##### Passage provided
Irritable Bowel Syndrome
Irritable Bowel Syndrome (IBS) is a functional gastrointestinal disorder, affecting around 11% of the general population, that tends to be chronic and is certainly bothersome. Even if usually no inflammation or tissues alteration is present, IBS may be a very disturbing and distressing condition, that significantly worsens a person’s quality.
Irritable Bowel Symptoms
People suffering from IBS may experience a great variety of symptoms:
- abdominal pain: its intensity is usually mild and not severe, it may follow food ingestion and stop after evacuation
- cramping and/or bloating
- constipation or diarrhea
- gas and/or mucus.
The risk factors of IBS are: being woman, being under 45, having a familiar history of IBS and having a mental health problem.
The causes of IBS are still unknown, but it is very likely that several concomitant factors may play a role.
Furthermore, stress seems to have an impact in worsening the syndrome. In particular, the stress condition caused by suffering from IBS may itself create a vicious cycle, fostering IBS symptoms and consequently creating more anxiety. Moreover, it seems that up to 70-90% of people suffering from IBS may experience psychological difficulties, more likely mood or anxiety disorders.
What is neuroscience telling us?
The tight relationship between our brain and our bowel is not a novelty, but in the last decade neuroscience has given us amazingly interesting new information about it.
##########
##### Dataset excerpt
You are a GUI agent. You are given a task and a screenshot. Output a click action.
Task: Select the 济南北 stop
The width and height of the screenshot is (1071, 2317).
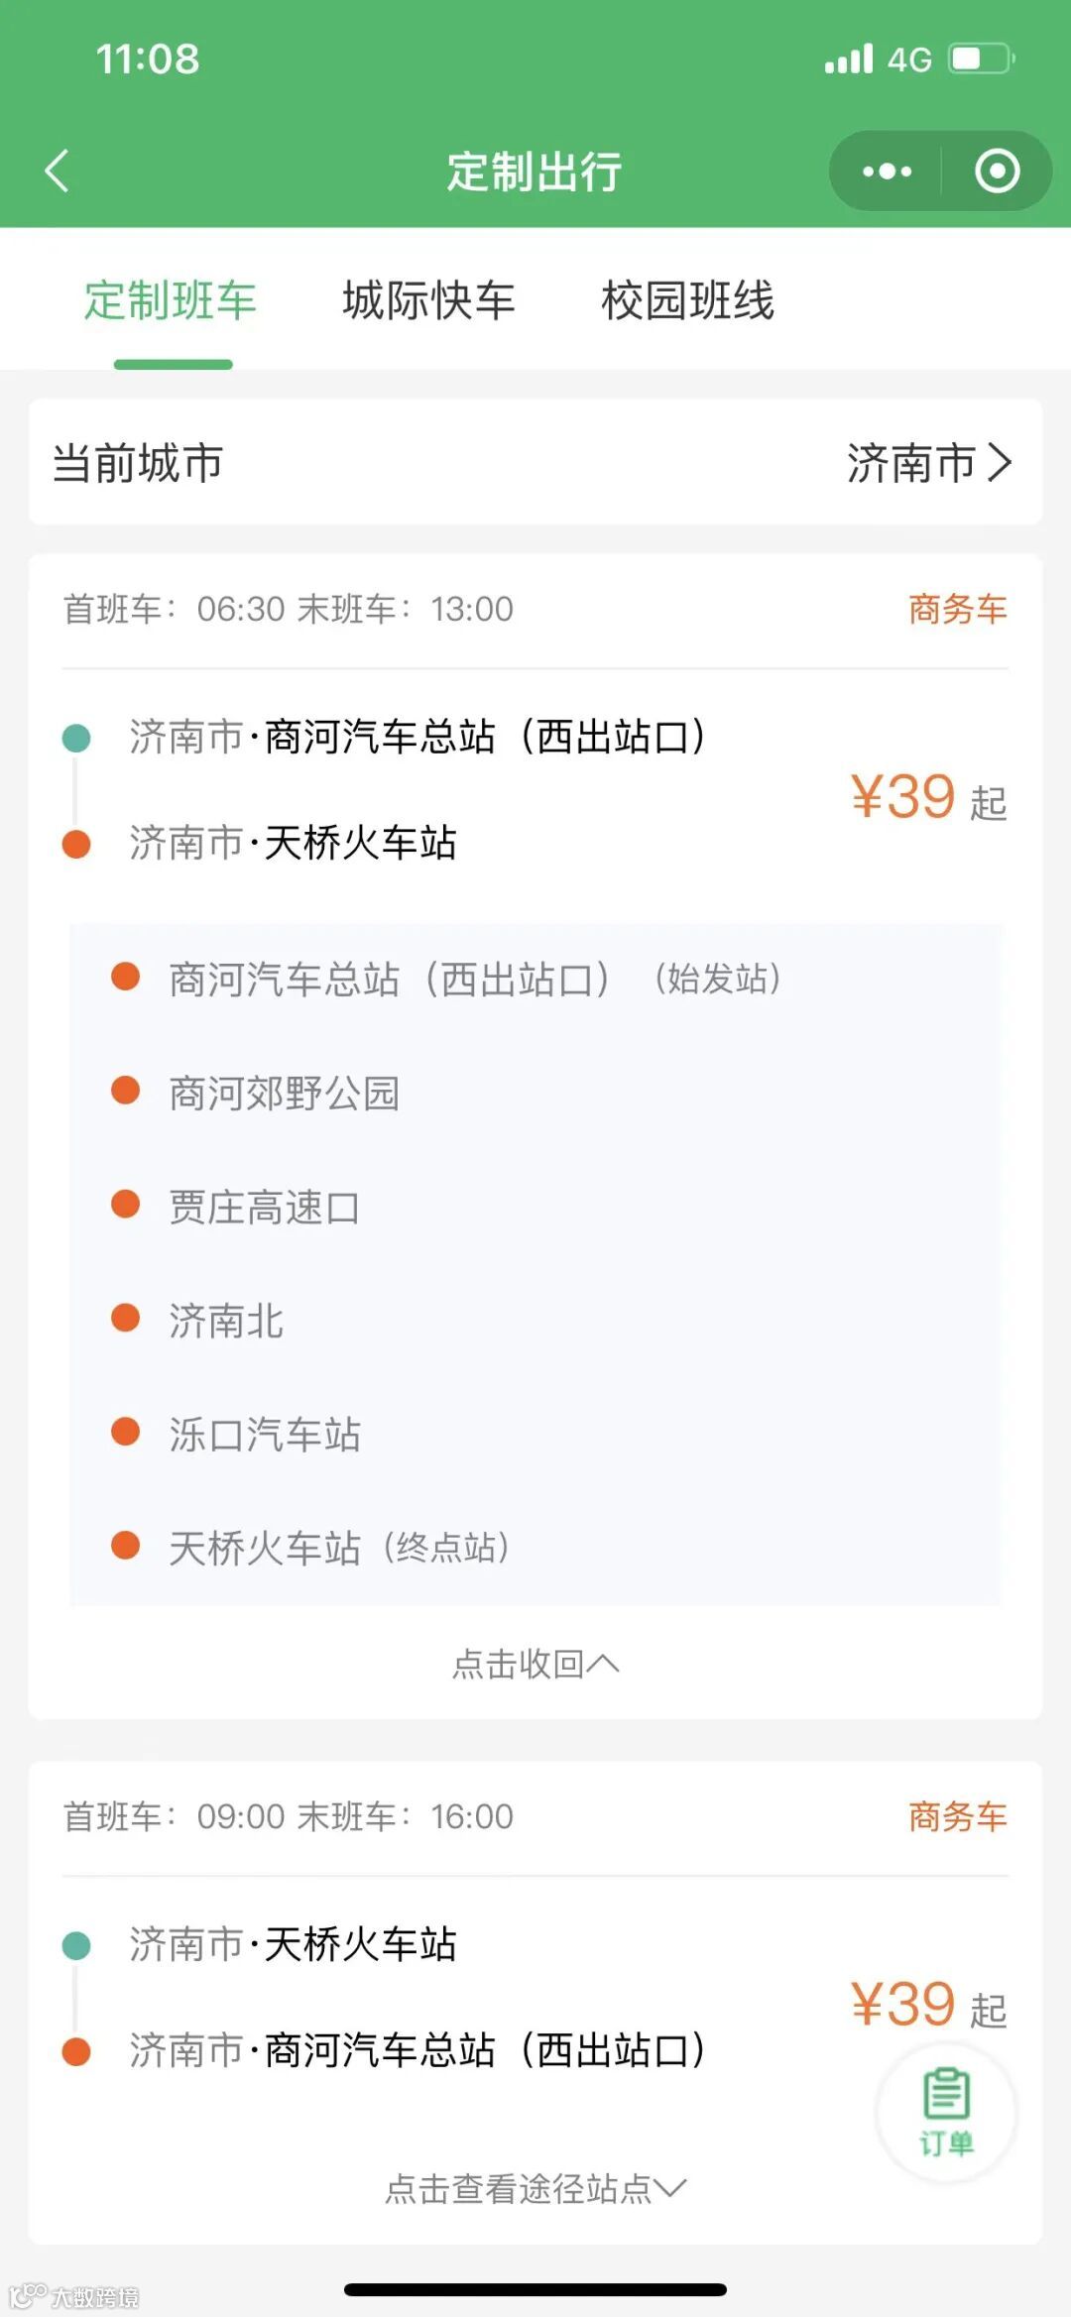click(226, 1321)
##########
* [Task prompt]:
From the irritable bowel syndrome passage above, quote word for word the section that begins with the words containing "Irritable Bowel Symptoms" and ends with "gas and/or mucus.".

* [Response]:
Irritable Bowel Symptoms
People suffering from IBS may experience a great variety of symptoms:
- abdominal pain: its intensity is usually mild and not severe, it may follow food ingestion and stop after evacuation
- cramping and/or bloating
- constipation or diarrhea
- gas and/or mucus.